-- BEGIN TEXT BLOCK --
Chinese delegation visits campus to reclaim historic fungi collection after 70-year Cornell stewardship


Jason Koski/University Photography
President David Skorton greets Liu Yandong and members of a Chinese delegation who visited campus April 13 to celebrate the repatriation of Cornell's Chinese fungi collection.

After years of careful stewardship by Cornell scientists, a collection of more than 2,000 species of native Chinese fungi, spirited out of the country for safety before World War II, is finally set to make its way home.

On April 13, a delegation of Chinese government officials, led by State Councilor Liu Yandong, visited campus to begin the process of repatriating the fungi to China. The specimens are not only a reminder of China's biodiversity, but also of the legacy of S.C. Teng, a Cornell student-turned- pioneering-scientist who risked his life during war to keep the fungi safe.

At a ceremony in Weill Hall, President David Skorton presented Liu with a letter of intent explaining Cornell's lengthy efforts to return the fungi.

"The fungi will be carefully prepared and documented in coming months, so we can accomplish the safe repatriation of this important collection on my next visit to Beijing at a mutually agreed upon time," Skorton said.

Liu, a high-ranking politician in the People's Republic of China and a member of its Political Bureau, called Cornell's efforts "a demonstration of the friendship of your university toward the Chinese people."

She and Skorton elaborated on Cornell's many connections with China over several decades. Liu, whose father-in-law received his Ph.D. from Cornell in 1937, described how he had traveled for 15 days in 1934 to get to campus and begin his studies.
-- END TEXT BLOCK --
-- BEGIN DATA --
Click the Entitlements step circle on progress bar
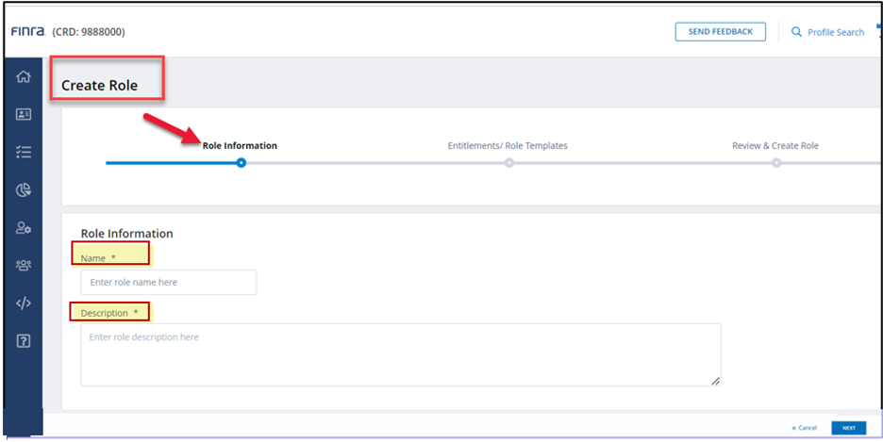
-- END DATA --
SHORT EXERCISE ▸
Summarize the article on the Chinese fungi collection in two sentences.

CORRECT RESULT ▸
A Chinese delegation led by State Councilor Liu Yandong visited Cornell on April 13 to begin returning a collection of more than 2,000 species of native Chinese fungi that had been taken out of China for safety before World War II and cared for by Cornell scientists. At a ceremony in Weill Hall, President David Skorton gave Liu a letter of intent about the return of the fungi, and Liu called Cornell's efforts a demonstration of the university's friendship toward the Chinese people.